I was lying, then, awake, when some impulse—was it a magnetic one?—caused me to rise and look out of the window. I did not see anything unusual—not at first—and I drew back. But the impulse returned, and I looked again, and this time perceived among the shadows of the trees something stirring in the garden, though what I could not tell, for the night was unusually dark, and my window very poorly situated for seeing.

But that there was something there was enough, and after another vain attempt to satisfy myself as to its character, I dressed and went out into the hall, determined to ascertain if any outlet to the house was open.

I did not take a light, for I know the corridors as I do my own hand.
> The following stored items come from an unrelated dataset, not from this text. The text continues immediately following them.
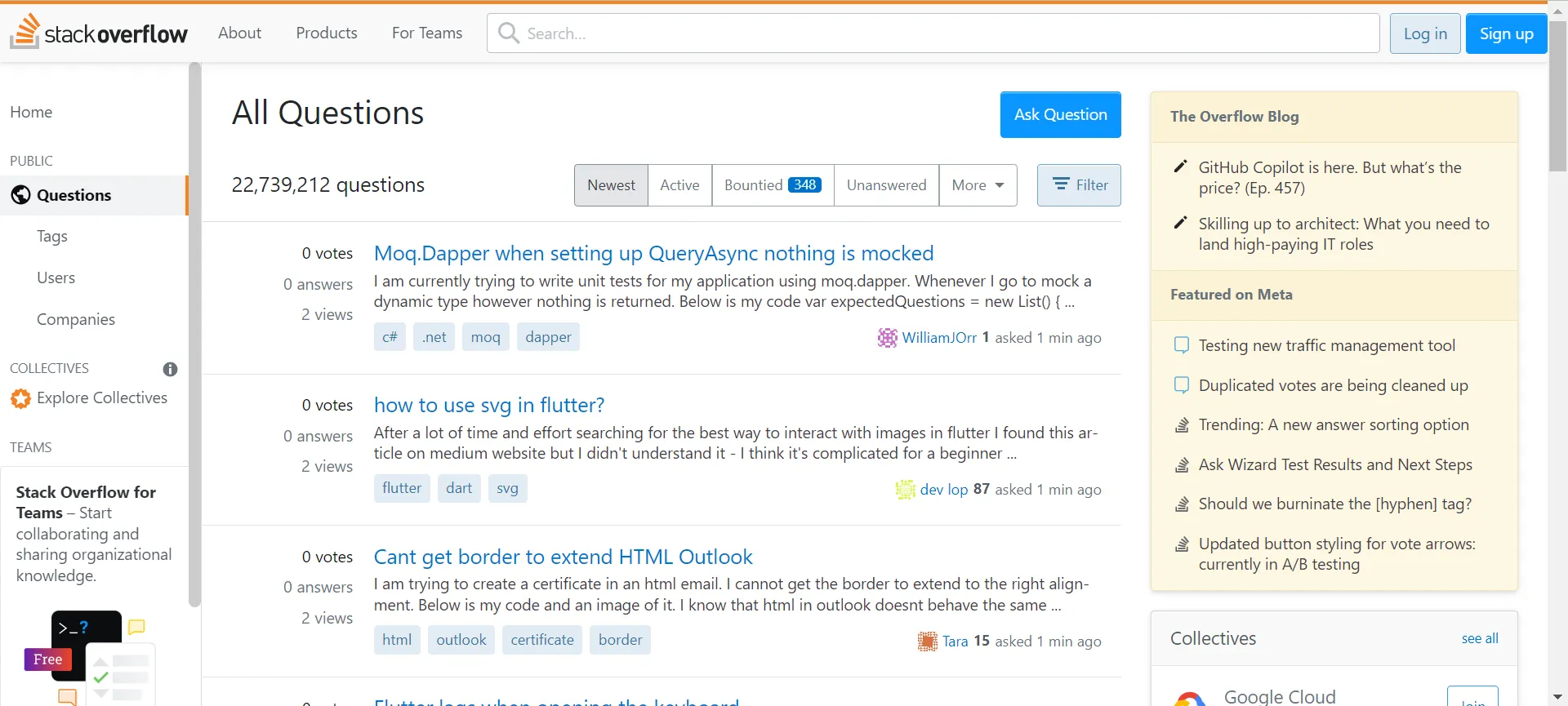The height and width of the screenshot is (706, 1568).
Task: Click WilliamJOrr's user avatar
Action: 887,338
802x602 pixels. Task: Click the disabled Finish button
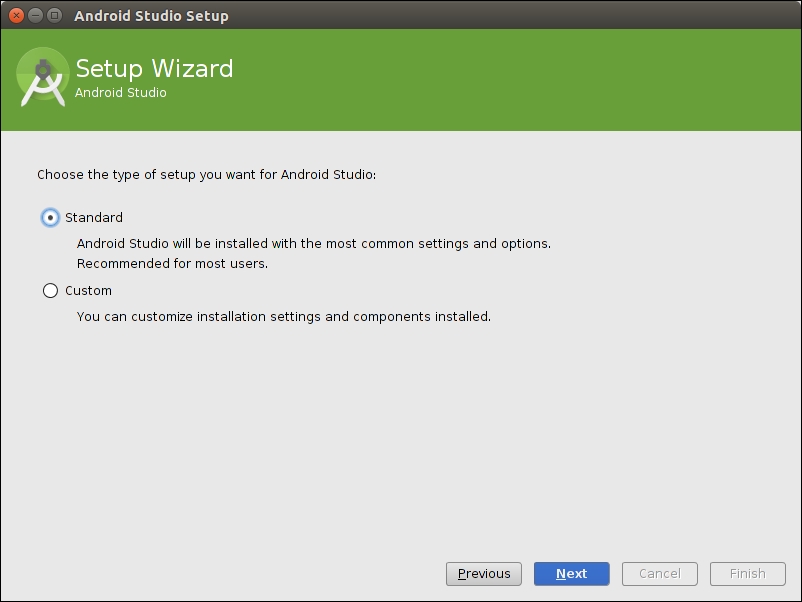747,574
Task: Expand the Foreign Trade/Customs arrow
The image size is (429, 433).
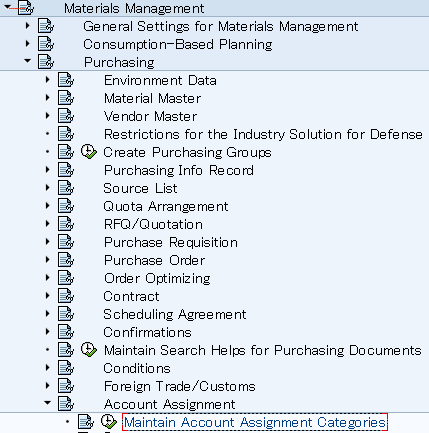Action: coord(48,386)
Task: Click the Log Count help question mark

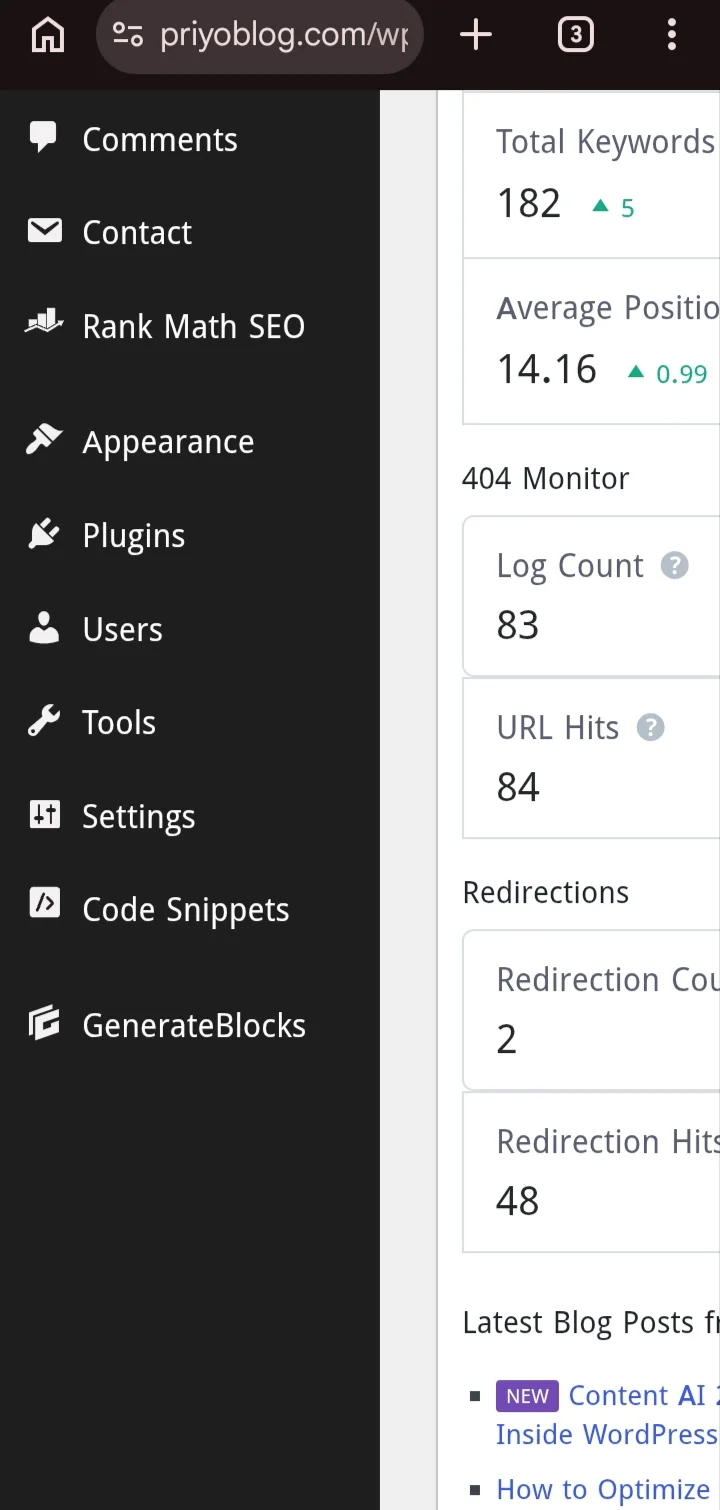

But I almost wished I had as I sped from door to door and window to window; for the events which had blotted my house with mystery were beginning to work upon my mind, and I felt afraid, not of my shadow, for I could not see it, but of my step, and the great gulfs of darkness that were continually opening before my eyes.

However, I did not draw back, and I did not delay. I tried the front door, and found it locked; then the south door, and finally the one in the kitchen. This last was ajar. I knew then what had happened. Madame has had more than one talk with Chloe lately, and the good negress has not been proof against her wiles, and has taught her the secret of the kitchen lock. I shall talk to Chloe to-morrow. But, meantime, I must follow madame.

But should I? I know what she is doing in the garden. She is wandering round and round that grave. If I saw her I could not be any surer of the fact, and I would but reveal my own suspicions to her by showing myself as a spy. No; I will remain here in the shadows of the kitchen, and wait for her to return. The watch may be weird, but no weirder than that of a previous night. Besides, it will not be a long one; the air is too chilly outside for her to risk a lengthy stay in it. I shall soon perceive her dark figure glide in through the doorway.

And I did. Almost before I had withdrawn into my corner I heard the faint fall of feet on the stone without, then the subdued but unmistakable sound of the opening door, and lastly the locking of it and the hasty tread of footsteps as she glided across the brick flagging and disappeared into the hall beyond.

"She has laid the ghost of her unrest for to-night," thought I. "To-morrow it will rise again." And I felt my first movement of pity for her.

Alas! does that unrest spring from premeditated or already accomplished guilt? Whichever it may be—and I am ready to believe in either or both—she is a burdened creature, and the weight of her fears or her intentions lies heavily upon her. But she hides the fact with consummate address, and when under the eyes of people smiles so brightly and conducts herself with such a charming grace that half the guests that come and go consider her as lovely and more captivating than her daughter. What would they think if they could see her as I do rising in the night to roam about a grave, the unmarked head-stone of which baffles her scrutiny?

October 18, 1791.

This morning I rose at daybreak, and going into the garden, surveyed the spot which I had imagined traversed by Madame Letellier the night before. I found it slightly trampled, but what interested me a great deal more than this was the fact that, on a certain portion of the surface of the stone I have so often mentioned, there were to be seen small particles of a white substance, which I soon discovered to be wax.